Lately I have been obsessed with roasted chickpeas! I pretty much make them on a weekly basis. They make the best snack and are super easy to prepare. This snack is perfect when paired with a salad for work-week lunches or as a pre/post-workout snack.
Chickpeas are naturally healthy and satisfying. Some of the health benefits of chickpeas are :
Fiber Advantage and Weight Loss: Like other beans, Chickpeas, are rich in both soluble and insoluble dietary fiber. This keeps you feeling fuller longer!
Protein for Vegetarians: Chickpeas are a good source of protein. Combined with a whole grain such as whole-wheat protein, they provide amount of protein comparable to that of meat or dairy foods without the high calories or saturated fats.
Manganese and Iron for Energy Production: Garbanzos are an excellent source of the trace mineral manganese and iron, which is an essential cofactor in a number of enzymes important in energy production and antioxidant defenses.

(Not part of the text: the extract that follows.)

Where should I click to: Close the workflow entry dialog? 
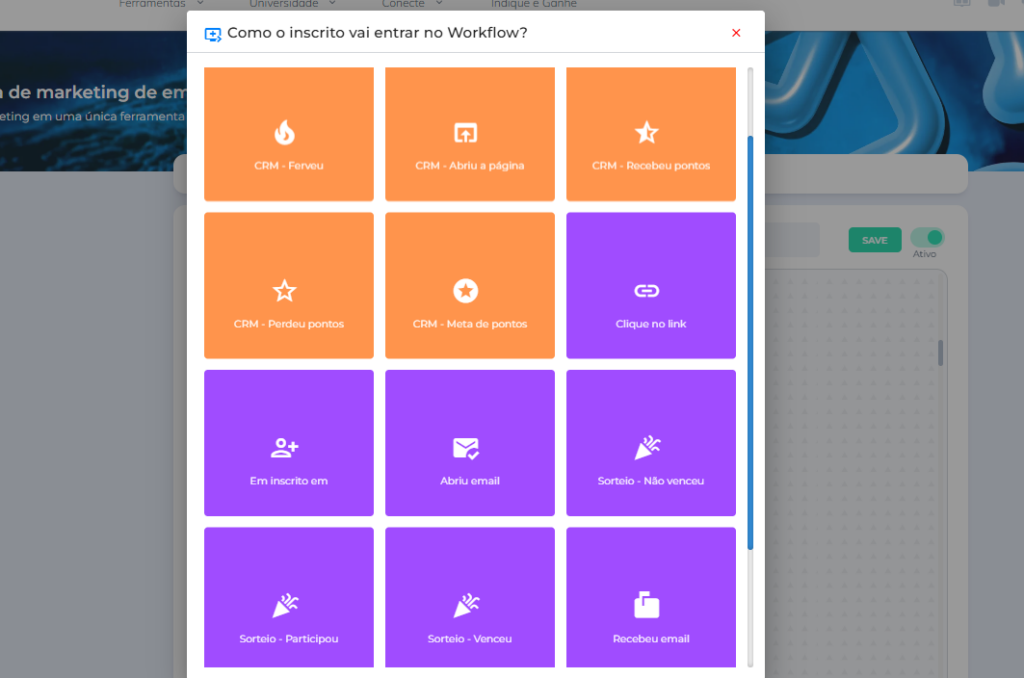click(736, 33)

- 2 cans of chickpeas/garbanzo beans
- olive oil
- garlic powder
- cayenne pepper
- 1. Rinse and drain 2 cans of beans
- 2. Dry thoroughly with a paper towel
- 3. Place on a baking sheet in a single layer for 10-15 mins to insure they are dry
- 4. Coat with olive oil
- 5. Sprinkle with salt/pepper/paprika/turmeric/garlic powder and cayenne pepper
- 6 Bake for 25 mins at 350 degree F
- 7. Remove from oven and allow to cool
Although this recipe is absolutely delish…the great thing about this snack is that it can be made with endless amounts of seasoning options. You can make them savory with spices like turmeric, curry, and paprika or even sweet with cinnamon and sugar! Happy Healthy Snacking!